First, different active materials have been screened. For that purpose, the technology for the screening has been improved. Firstly, new sensors to determine the state-of-charge (SOC) and state-of-health (SOH) of redox flow battery electrolytes have been developed. A novel analytical approach was utilized, which is based on chronoamperometry. In contrast to previous studies, the transient chronoamperometric signal was utilized for the analysis. For this purpose, micro- as well as macroelectrodes could be utilized for ex situ, and more importantly also for in operando SOC measurements. Furthermore, the thermal stability of ferrocene-based copolymers has been studied in detail. Ferrocenes represent very promising active materials. The copolymer revealed still a good thermal stability at elevated temperatures (60 °C). The stability of the ferrocenes is higher compared to the established TEMPO materials.
The study of the active materials has been based on the two “working horses” TEMPO as well as viologen. Both electrolytes are well-known, and these redox moieties are the first active materials, which have been utilized for the assembly of more complex polymer structures. Ferrocenes have been studied intensively as new catholytes. These materials have been proven to be more stable compared to the standard catholyte – TEMPO. Consequently, the stability of different ferrocenes is studied currently in copolymers in order to elucidate the influence of the polymer structure on the stability.

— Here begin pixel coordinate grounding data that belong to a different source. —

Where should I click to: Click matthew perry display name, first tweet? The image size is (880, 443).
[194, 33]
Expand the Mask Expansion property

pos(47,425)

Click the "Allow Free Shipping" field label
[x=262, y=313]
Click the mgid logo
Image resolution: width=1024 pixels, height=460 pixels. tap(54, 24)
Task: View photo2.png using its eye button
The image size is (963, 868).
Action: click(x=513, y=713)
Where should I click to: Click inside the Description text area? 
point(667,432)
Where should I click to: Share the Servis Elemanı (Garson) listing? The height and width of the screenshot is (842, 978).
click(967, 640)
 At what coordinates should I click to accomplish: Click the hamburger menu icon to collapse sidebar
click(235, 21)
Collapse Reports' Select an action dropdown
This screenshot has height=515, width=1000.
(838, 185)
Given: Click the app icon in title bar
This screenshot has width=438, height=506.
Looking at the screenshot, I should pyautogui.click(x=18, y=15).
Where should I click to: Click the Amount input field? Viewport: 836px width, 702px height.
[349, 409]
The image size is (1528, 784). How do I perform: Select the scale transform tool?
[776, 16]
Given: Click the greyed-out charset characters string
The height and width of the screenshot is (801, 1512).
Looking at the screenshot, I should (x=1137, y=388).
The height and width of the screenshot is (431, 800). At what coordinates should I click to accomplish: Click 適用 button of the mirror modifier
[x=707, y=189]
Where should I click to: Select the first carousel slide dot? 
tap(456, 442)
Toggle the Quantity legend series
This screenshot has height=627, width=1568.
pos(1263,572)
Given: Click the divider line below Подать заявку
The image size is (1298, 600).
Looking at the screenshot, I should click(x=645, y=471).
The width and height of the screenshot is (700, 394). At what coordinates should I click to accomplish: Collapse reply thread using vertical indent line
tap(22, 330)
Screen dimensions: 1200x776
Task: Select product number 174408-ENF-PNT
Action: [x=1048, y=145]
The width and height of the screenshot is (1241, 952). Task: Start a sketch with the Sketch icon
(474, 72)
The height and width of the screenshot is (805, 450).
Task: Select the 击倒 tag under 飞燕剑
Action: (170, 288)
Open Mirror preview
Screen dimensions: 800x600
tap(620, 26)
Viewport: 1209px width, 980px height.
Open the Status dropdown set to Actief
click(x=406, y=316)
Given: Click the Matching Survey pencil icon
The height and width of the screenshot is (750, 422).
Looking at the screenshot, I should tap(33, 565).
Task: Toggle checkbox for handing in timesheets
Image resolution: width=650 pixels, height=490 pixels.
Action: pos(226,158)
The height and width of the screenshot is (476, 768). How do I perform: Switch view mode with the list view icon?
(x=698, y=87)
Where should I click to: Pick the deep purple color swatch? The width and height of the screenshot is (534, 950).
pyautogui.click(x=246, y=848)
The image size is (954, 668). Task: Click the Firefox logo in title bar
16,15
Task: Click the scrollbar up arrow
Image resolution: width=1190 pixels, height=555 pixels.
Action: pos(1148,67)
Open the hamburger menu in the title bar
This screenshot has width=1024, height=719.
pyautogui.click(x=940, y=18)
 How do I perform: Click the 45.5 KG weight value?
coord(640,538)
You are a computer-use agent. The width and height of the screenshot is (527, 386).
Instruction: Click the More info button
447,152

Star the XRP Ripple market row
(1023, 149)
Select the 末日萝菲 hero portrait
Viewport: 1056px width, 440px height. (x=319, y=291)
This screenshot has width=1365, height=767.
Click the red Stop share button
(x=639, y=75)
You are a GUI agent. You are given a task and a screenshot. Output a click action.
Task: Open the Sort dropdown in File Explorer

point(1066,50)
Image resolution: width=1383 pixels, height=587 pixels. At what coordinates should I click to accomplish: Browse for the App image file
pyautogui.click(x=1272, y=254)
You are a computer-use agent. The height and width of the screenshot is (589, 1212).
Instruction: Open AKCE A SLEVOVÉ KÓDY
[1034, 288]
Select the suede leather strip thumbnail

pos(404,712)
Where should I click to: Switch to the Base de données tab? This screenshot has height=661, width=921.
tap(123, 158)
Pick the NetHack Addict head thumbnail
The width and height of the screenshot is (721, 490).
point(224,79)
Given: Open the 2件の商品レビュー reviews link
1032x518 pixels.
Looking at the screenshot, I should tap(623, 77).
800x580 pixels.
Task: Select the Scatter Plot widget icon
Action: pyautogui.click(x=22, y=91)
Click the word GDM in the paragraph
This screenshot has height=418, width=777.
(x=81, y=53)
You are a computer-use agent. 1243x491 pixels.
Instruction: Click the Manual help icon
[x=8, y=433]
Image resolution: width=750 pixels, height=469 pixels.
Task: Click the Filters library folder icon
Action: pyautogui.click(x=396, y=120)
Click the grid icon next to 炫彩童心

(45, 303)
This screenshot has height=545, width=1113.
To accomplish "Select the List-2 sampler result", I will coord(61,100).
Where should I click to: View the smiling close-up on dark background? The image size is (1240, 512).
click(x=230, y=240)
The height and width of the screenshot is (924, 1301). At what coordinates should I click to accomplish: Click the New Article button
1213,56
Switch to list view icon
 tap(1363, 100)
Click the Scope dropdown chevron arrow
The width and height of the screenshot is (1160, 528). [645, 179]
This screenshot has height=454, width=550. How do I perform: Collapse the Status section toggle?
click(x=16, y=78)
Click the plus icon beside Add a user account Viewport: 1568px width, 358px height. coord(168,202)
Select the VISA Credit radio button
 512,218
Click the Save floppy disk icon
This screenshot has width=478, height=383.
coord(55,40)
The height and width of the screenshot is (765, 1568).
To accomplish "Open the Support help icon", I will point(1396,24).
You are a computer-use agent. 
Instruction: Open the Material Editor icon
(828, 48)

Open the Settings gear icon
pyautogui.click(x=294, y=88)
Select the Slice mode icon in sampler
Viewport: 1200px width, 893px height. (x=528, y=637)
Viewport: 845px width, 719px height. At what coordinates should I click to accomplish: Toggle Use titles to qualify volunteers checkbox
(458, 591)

Furthermore, the first advanced polymer structures have been prepared successfully. Hyperbranched TEMPO polymers have been synthesized in a step-growth polymerization. These materials revealed promising electrochemical properties. Furthermore, the hyperbranched structure led to a decreased viscosity compared to linear TEMPO copolymers as well as a faster diffusion and charge transfer rate. Consequently, the major drawbacks of polymeric electrolytes could be decreased.